Guidance for enterprise administrators

Apply these mitigations to reduce the impact of this threat. Check the recommendations card for the deployment status of monitored mitigations. 

• Microsoft Defender Antivirus provides detections of the spyware. Customers utilizing automatic updates do not need to take additional action. Enterprise customers managing updates should select the new detection build or newer and deploy it across their environments. If not, we suggest blocking the indicators on your mobile defense system. 
• Use Microsoft Defender for Endpoint on Android, and Microsoft SmartScreen to provide additional protection from connections to the known infrastructure associated with these attacks. 

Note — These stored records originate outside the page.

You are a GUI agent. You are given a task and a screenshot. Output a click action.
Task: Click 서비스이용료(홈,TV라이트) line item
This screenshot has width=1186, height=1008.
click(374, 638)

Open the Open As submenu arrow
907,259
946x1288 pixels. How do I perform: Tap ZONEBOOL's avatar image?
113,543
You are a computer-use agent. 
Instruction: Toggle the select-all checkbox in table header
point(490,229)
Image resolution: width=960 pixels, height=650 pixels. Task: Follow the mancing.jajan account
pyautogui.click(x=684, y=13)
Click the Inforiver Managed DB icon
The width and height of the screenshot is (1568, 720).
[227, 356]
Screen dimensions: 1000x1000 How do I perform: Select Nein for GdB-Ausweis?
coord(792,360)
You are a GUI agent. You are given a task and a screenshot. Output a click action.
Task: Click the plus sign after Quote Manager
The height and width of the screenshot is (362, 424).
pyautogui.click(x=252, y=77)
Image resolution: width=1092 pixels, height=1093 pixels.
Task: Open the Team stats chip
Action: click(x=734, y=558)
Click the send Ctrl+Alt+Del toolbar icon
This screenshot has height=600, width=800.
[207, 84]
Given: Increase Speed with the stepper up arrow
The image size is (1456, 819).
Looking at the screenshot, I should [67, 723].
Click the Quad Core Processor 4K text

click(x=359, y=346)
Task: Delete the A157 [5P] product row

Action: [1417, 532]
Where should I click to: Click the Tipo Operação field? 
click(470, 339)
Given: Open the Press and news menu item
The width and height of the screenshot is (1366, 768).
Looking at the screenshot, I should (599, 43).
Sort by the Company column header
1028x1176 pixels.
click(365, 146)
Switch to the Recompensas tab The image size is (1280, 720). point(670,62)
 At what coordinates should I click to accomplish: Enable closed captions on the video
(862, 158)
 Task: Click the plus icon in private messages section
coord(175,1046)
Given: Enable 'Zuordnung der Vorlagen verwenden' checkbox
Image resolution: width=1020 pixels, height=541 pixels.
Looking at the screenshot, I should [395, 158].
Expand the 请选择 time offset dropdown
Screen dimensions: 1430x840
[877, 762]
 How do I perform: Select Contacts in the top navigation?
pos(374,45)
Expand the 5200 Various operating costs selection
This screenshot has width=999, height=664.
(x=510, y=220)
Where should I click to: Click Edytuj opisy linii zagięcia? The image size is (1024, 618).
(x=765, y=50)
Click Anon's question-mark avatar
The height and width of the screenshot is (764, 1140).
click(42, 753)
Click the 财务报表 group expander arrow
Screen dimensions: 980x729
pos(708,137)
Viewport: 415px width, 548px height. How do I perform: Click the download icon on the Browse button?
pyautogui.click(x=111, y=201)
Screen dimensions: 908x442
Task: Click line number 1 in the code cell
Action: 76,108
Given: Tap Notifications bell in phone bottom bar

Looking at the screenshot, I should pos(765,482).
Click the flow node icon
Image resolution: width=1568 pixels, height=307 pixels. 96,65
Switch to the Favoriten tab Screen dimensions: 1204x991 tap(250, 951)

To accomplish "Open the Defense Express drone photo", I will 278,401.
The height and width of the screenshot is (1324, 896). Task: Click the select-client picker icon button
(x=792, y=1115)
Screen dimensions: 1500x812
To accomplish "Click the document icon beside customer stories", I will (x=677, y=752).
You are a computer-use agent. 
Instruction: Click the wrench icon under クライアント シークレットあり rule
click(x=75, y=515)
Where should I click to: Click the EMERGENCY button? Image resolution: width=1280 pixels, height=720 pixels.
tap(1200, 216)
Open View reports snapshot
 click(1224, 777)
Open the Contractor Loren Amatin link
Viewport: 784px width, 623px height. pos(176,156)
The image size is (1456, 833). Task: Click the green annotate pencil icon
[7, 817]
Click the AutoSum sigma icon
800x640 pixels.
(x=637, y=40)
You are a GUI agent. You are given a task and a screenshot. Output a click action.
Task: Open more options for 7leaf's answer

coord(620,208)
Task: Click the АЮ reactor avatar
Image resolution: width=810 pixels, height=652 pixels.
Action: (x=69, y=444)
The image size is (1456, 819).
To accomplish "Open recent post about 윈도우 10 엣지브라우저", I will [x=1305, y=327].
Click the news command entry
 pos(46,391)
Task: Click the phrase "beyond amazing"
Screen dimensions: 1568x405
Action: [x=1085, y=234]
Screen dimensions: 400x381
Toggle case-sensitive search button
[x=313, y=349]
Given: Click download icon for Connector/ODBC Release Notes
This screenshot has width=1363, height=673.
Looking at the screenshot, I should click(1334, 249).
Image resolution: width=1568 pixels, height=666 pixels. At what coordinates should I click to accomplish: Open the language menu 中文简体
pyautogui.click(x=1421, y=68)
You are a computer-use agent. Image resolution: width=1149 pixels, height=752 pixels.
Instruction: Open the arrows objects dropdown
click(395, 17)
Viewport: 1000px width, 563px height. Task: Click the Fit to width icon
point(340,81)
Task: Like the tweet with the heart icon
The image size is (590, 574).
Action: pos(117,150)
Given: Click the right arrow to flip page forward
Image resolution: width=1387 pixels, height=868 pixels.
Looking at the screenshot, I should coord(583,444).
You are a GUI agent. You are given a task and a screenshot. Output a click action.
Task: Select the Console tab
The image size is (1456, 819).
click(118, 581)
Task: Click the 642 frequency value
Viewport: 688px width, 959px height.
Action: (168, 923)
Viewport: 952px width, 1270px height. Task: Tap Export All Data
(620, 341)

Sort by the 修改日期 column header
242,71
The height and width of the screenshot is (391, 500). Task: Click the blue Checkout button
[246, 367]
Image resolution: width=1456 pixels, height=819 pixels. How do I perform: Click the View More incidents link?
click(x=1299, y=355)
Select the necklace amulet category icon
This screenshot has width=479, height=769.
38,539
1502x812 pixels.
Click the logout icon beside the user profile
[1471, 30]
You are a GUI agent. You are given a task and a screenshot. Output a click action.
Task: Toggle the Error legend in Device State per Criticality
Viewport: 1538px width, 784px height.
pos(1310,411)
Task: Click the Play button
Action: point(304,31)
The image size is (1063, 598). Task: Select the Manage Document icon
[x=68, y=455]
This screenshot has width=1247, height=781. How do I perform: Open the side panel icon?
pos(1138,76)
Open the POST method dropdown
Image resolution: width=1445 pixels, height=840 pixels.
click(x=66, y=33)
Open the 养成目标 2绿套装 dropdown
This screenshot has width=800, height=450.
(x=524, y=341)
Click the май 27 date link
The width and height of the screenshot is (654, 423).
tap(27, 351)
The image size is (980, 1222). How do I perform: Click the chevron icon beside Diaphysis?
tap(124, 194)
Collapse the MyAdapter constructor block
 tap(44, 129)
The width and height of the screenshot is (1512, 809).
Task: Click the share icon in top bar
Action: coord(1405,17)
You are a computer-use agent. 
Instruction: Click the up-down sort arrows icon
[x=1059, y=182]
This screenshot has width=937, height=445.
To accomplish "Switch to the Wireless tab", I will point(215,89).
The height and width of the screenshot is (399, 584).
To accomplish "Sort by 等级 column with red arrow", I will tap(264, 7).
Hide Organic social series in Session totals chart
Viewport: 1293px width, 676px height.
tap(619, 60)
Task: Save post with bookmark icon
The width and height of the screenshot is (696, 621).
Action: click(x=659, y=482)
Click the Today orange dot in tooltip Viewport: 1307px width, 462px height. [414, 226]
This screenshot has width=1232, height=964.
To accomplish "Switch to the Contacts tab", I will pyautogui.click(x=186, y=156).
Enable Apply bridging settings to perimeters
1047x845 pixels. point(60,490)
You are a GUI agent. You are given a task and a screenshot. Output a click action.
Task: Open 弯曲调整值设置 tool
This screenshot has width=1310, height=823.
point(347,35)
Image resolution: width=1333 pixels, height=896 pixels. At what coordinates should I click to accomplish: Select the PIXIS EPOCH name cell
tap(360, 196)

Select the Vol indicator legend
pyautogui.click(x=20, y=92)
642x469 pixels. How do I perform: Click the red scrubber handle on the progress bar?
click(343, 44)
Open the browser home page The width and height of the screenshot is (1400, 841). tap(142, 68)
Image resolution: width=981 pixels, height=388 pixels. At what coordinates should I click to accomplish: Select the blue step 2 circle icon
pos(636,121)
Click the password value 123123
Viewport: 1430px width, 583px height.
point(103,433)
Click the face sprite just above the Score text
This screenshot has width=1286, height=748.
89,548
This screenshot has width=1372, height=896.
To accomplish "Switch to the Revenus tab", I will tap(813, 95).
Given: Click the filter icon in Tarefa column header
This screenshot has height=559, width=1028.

• Configure site and download checking and app and file checking in Microsoft Defender SmartScreen to block or warn.
• Install apps from registered app stores such as Google Play Store.
• Avoid enabling permissions to unknown apps which are not downloaded from trusted app stores. Do not visit or click suspicious links received from unknown sources as this could lead to the download of malicious apps to the device.
• Turn on cloud-delivered protection and automatic sample submission on Microsoft Defender antivirus. These capabilities use artificial intelligence and machine learning to quickly identify and stop new and unknown threats. 
• Educate end users about preventing malware infections. Encourage end users to practice good credential hygiene.